Material supplied –

%%

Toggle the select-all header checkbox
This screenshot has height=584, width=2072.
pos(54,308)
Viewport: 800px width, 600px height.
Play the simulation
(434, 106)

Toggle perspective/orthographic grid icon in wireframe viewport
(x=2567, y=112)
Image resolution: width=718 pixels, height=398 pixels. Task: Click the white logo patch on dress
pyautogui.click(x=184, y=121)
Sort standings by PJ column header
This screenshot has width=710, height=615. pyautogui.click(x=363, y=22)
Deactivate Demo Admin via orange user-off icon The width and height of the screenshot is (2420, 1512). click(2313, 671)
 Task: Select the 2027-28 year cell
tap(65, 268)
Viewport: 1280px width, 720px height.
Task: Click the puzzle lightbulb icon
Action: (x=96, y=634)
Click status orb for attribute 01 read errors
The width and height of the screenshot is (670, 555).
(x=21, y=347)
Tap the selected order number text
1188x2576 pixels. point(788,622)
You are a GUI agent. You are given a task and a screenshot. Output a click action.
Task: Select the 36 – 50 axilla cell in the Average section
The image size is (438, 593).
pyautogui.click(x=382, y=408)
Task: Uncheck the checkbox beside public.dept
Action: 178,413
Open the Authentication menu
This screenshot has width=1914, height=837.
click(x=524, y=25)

%%

Rewrite all of the data above, putting "entry" in place of each "cell" and leaving everything else the same.

Toggle the select-all header checkbox
This screenshot has height=584, width=2072.
pos(54,308)
Viewport: 800px width, 600px height.
Play the simulation
(434, 106)

Toggle perspective/orthographic grid icon in wireframe viewport
(x=2567, y=112)
Image resolution: width=718 pixels, height=398 pixels. Task: Click the white logo patch on dress
pyautogui.click(x=184, y=121)
Sort standings by PJ column header
This screenshot has width=710, height=615. pyautogui.click(x=363, y=22)
Deactivate Demo Admin via orange user-off icon The width and height of the screenshot is (2420, 1512). click(2313, 671)
 Task: Select the 2027-28 year entry
tap(65, 268)
Viewport: 1280px width, 720px height.
Task: Click the puzzle lightbulb icon
Action: (x=96, y=634)
Click status orb for attribute 01 read errors
The width and height of the screenshot is (670, 555).
(x=21, y=347)
Tap the selected order number text
1188x2576 pixels. point(788,622)
You are a GUI agent. You are given a task and a screenshot. Output a click action.
Task: Select the 36 – 50 axilla entry in the Average section
The image size is (438, 593).
pyautogui.click(x=382, y=408)
Task: Uncheck the checkbox beside public.dept
Action: 178,413
Open the Authentication menu
This screenshot has width=1914, height=837.
click(x=524, y=25)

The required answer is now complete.